Dans une approche à la fois accessible et inspirante, Martin Lépine a présenté ce qu’il qualifie de P.a.c.t.e. culturel, une proposition concrète pour favoriser un rapport vivant, personnel et collectif à la culture. Le mot P.a.c.t.e. devient ici un acronyme pour cinq leviers d’action :
- Partage et Plaisir (suggestion, recommandations)
- Accès (multiplier les accès)
- Choix (offrir des choix aux jeunes)
- Temps (6 minutes de lecture de fiction = bienfait sur le corps)
- Espace (lieu stimulant, afficher les images des auteurs, affiche de spectacle)
Pour vous inspirer, consulter cette page sur le site de l’Institut des troubles d’apprentissage.
Les cinq piliers visent à multiplier les occasions de faire goûter la culture aux élèves sous toutes ses formes — littérature, arts vivants, musique, patrimoine, etc. — tout en valorisant les liens entre les disciplines scolaires et les pratiques sociales.
Redonner du sens aux apprentissages
Selon Martin Lépine, les expériences culturelles authentiques offrent un puissant levier pour sortir de la routine scolaire et renforcer la motivation. Il invite d’ailleurs à repenser certaines pratiques pédagogiques, comme les traditionnels questionnaires de lecture, pour les rapprocher de ce que les gens font spontanément dans la vraie vie après avoir lu un livre : parler du livre, en garder une trace personnelle, le recommander, etc.
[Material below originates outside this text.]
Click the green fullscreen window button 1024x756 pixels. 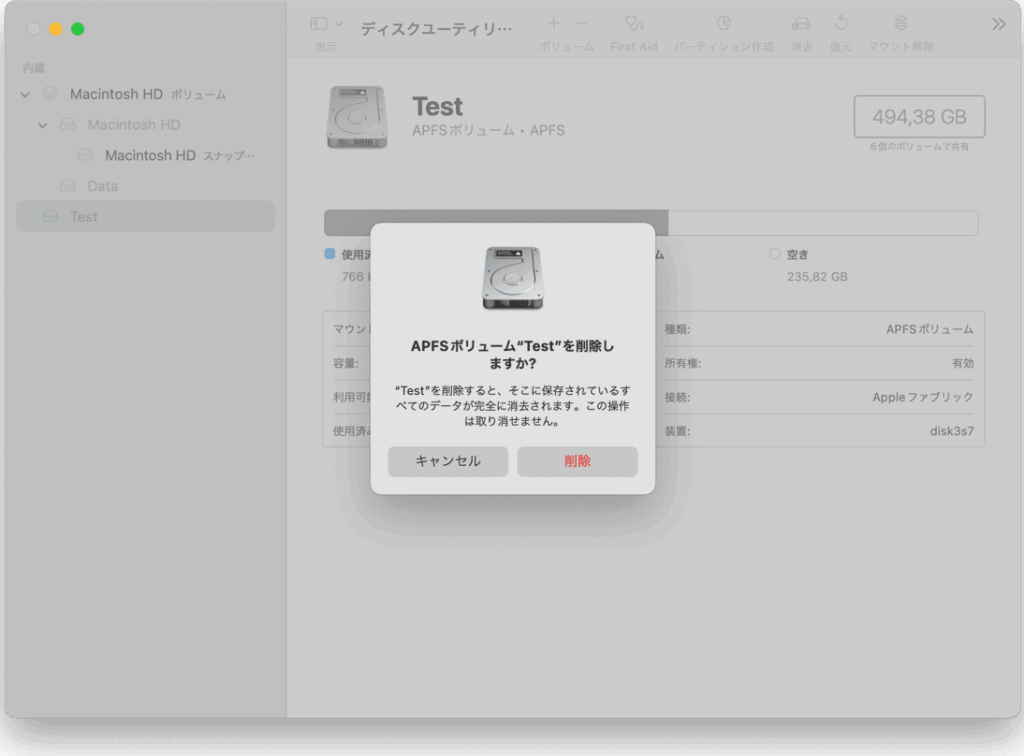(78, 29)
« Dans la vie, on ne répond jamais à un questionnaire après avoir terminé une lecture, donc il est nécessaire de trouver d’autres types d’activités pour témoigner des apprentissages, rappelle-t-il. Si vous voulez absolument valider la compréhension avec des questions, donnez-en cinq et demandez aux élèves de répondre à deux de leur choix. »
Loin d’écarter l’évaluation, il propose ainsi de l’humaniser : valoriser des traces significatives (et non des traces nombreuses), impliquer les élèves dans le processus, reconnaître leur posture de lecteur ou de créateur. « L’évaluation est là pour donner de la valeur aux apprentissages, pour mettre l’élève en valeur comme lecteur. Comme la lecture est une compétence invisible, il faut la rendre visible à l’écrit ou à l’oral. C’est d’autant plus important de bien choisir ce qu’on veut vraiment évaluer. »
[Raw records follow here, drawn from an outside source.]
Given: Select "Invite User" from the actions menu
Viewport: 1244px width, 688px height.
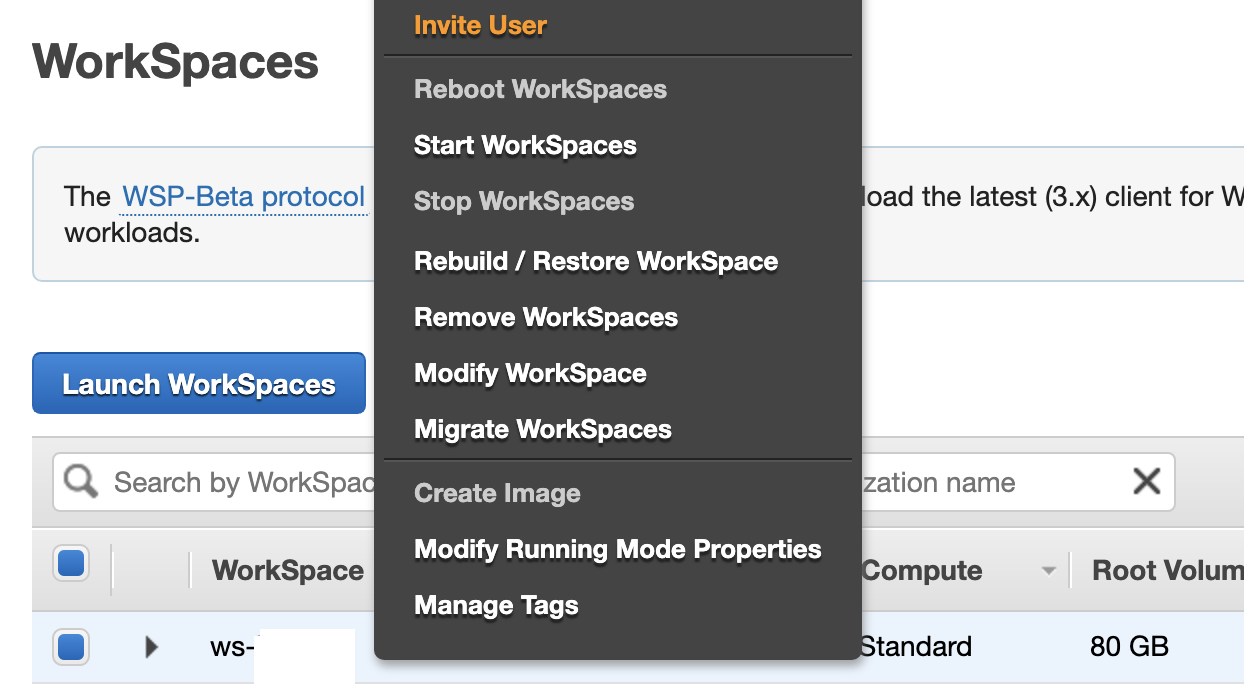Looking at the screenshot, I should coord(478,25).
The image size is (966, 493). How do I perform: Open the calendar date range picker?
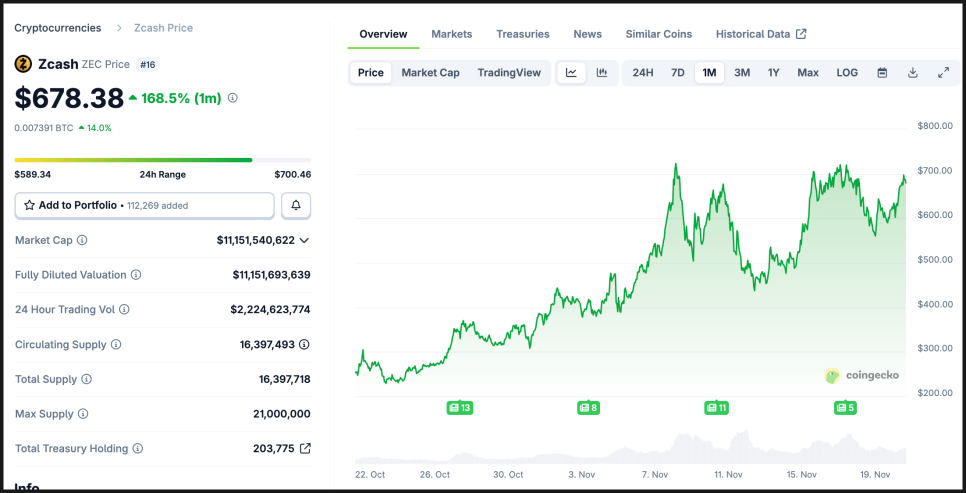[882, 73]
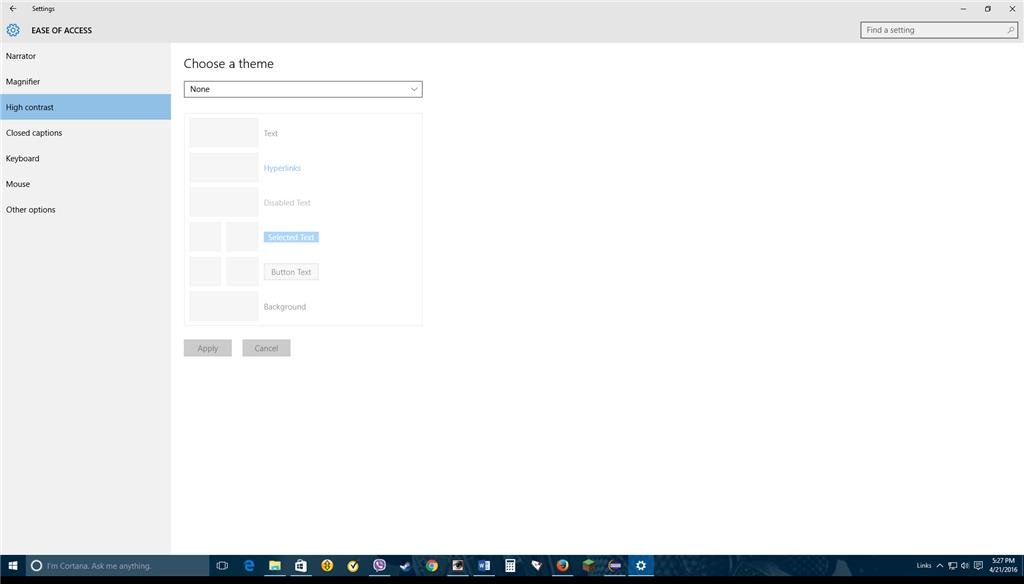1024x584 pixels.
Task: Click the search magnifier in Find a setting
Action: pyautogui.click(x=1010, y=30)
Une posture professionnelle à cultiver
La vision de l’enseignant comme passeur culturel est au cœur du programme Passeurs culturels, un projet unique développé à la Faculté d’éducation de l’Université de Sherbrooke. Destiné aux étudiantes et étudiants en enseignement, du préscolaire au secondaire, en passant par l’adaptation scolaire, ce programme vise à enrichir la formation initiale en misant sur la culture comme levier de développement professionnel.
Pendant leur parcours universitaire, les futurs enseignants vivent des expériences culturelles concrètes : sorties au théâtre, activités de médiation culturelle, échanges avec des artistes, analyses critiques d’œuvres, etc. L’objectif est de leur permettre de s’approprier un bagage culturel personnel, tout en apprenant à le transmettre de façon signifiante en classe. Le tout se fait en lien avec les contenus des cours, les stages et les objectifs de formation de la profession enseignante.
Une invitation à oser
Enfin, le conférencier a souligné l’importance de se préparer à vivre une expérience culturelle en portant attention à l’espace, au temps et au corps (ETC) afin de pouvoir l’apprécier encore davantage.
Être passeurs culturels, « [c]’est l’envie de faire partager un bien, un ensemble d’œuvres humaines qui nous aident à vivre, à penser, à aimer, à trouver des réponses comme à trouver du plaisir, de vouloir transmettre ce regard sur les choses qui évite d’être passif devant les évènements du monde, qui nous fait participer davantage à la construction si difficile d’une humanité meilleure » (Zakhartchouk, 1999, p. 121).